> [作業内容]
(A) アルバム評から、「これまた賑やかな音色が響き渡るカラフルなアレンジが素敵な「waltz」、からの」を含む語句で始まり「今、こんなご時世だからこそ、敢えてこの作品を語るときが来たかな、と。」の後で終わる部分を、一字も変えずに抜き出してください。
(B) アルバム評で、今作で唯一テンポが速いとされている曲は何ですか。
(C) アルバム評を、最後の文の後から書き継いでください。

> [本文抜粋]
本作では最も暗さを感じる「i miss you」の虚無感も好きだし、
これまたサビのメロディがポップで優しい「嘆きの天使」もまた美しい楽曲
どっちかっていうと孤独を嘆いてるんじゃなく、孤独を癒そうとしている感覚がとても聴いてて心地良いですね
それもまた孤独を感じてる誰かの為の歌というか・・・
それは個人的に勝手に感じてる事、ですが。
 これまた賑やかな音色が響き渡るカラフルなアレンジが素敵な「waltz」、からの
本作でも随一のディープサイドを歌った苦しみを吐露しながらも足掻く「無知の涙」も切実な楽曲で大好き
最後の物寂しくも温かい「君を見つけたよ」の素朴さも光ってるし・・・という事で
正直個人的にはどの曲も各々の良さがあって粒揃いのアルバムだと思います
何よりアルバム全体から漂っている孤独に寄り添うような、
そういう雰囲気及びシリアスさが大好きですね
決して遊びに逃げてない、
バラエティを言い訳にして深い想いを紡ぐ事から一歩も逃げてないのが一番素晴らしいと感じますね
だからそれ相応に重いアルバムだと思いますけど、それでもアレンジで最後まで聴けるように工夫されてますし、
また最後までしっかり聴き込む価値のある優れたクオリティのアルバムだとも思います。

今、こんなご時世だからこそ、敢えてこの作品を語るときが来たかな、と。










最後に、
お気に入りの3曲について改めて・・・
「dialogue」は、人と人との繋がりに於いて、
物凄く本音を曝け出している、かつ切実な想いが洪水のように流れてくるアッパーなロックナンバー
今作で唯一テンポが速い楽曲なのも相俟ってレアリティというかパッと聴きで印象に残る曲になってるかと
例え失敗しても、(相手に)気にしないで欲しい~というのは我がままですけどある意味真実ですよね。
 「クロエ」は、
かなり神々しいテイストの曲で、
ゆったりしたテンポのABメロから、
一気に浮遊感のあるサビが「溢れてくる」アンセム感が兎角素晴らしい
この曲を聴いてると何もかも許された気分になるから不思議です
サビ、と言っても声オンリーで歌詞が一切ないのも潔くてオルタナティブで大好きですね。

> [項目一覧]
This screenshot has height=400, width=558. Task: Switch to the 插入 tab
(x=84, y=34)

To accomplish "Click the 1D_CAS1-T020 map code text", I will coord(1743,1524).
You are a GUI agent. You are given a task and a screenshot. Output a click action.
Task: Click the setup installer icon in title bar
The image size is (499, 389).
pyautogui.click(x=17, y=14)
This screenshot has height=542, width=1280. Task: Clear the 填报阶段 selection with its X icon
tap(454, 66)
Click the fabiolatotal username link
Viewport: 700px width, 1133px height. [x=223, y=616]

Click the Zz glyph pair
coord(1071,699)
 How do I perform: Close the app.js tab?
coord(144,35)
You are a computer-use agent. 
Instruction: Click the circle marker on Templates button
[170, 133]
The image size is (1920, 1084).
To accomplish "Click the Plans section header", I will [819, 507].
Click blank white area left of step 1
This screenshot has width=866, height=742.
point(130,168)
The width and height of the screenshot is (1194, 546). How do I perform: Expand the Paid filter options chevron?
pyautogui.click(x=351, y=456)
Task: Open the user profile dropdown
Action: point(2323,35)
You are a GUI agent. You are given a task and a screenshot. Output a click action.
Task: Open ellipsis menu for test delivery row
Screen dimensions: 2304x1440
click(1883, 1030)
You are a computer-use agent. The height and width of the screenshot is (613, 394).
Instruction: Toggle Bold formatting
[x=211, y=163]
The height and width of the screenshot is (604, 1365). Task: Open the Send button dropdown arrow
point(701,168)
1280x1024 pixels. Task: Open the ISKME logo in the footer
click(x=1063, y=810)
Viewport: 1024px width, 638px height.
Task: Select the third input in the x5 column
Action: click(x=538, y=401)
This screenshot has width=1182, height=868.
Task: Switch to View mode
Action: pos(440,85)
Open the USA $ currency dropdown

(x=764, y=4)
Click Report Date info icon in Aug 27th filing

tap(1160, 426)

> [解答一覧]
(A)
これまた賑やかな音色が響き渡るカラフルなアレンジが素敵な「waltz」、からの
本作でも随一のディープサイドを歌った苦しみを吐露しながらも足掻く「無知の涙」も切実な楽曲で大好き
最後の物寂しくも温かい「君を見つけたよ」の素朴さも光ってるし・・・という事で
正直個人的にはどの曲も各々の良さがあって粒揃いのアルバムだと思います
何よりアルバム全体から漂っている孤独に寄り添うような、
そういう雰囲気及びシリアスさが大好きですね
決して遊びに逃げてない、
バラエティを言い訳にして深い想いを紡ぐ事から一歩も逃げてないのが一番素晴らしいと感じますね
だからそれ相応に重いアルバムだと思いますけど、それでもアレンジで最後まで聴けるように工夫されてますし、
また最後までしっかり聴き込む価値のある優れたクオリティのアルバムだとも思います。

今、こんなご時世だからこそ、敢えてこの作品を語るときが来たかな、と。

(B) 「dialogue」です。

(C)
「孤独の音楽」は、
アレンジこそポップにも感じますが、
歌の雰囲気、歌詞、そしてそのポップさが逆に深淵を強く感じさせる、
行き着くとこまで行き着いてしまった感じが凄く好みです
完全に孤独になった時の為の歌、というか、
そこからまた歩き出す為の歌、というか。

こういう音像も歌詞も正直な話ポピュラーな方からは出せないエッセンスに感じます
その絶望と、そこから生まれる希望と・・・希望というか、辛うじて残った報われようとする想いのかけらと。
個人的にはイントロからしてグッと来る、今作でも最も聴き込んだ一曲です。






パレードに雨が降るなら
それでいい
僕等は立ち止まらない (孤独の音楽)




書いてて感じましたが、
「孤独の音楽」という曲は、
2020年という時代に凄く似合う曲だと思いました
そういう意味だとやっぱりちょっとは良さを分かってもらえたら・・・って今不意に感じましたが(笑
でも、このアルバムがどういう売り上げでどういう評価をされてようと、
自分にとっては何時まで経っても大切に聴く類の作品です。
一枚通してアルバムをじっくりと聴き込む、
そういう行為にも相応しい名盤。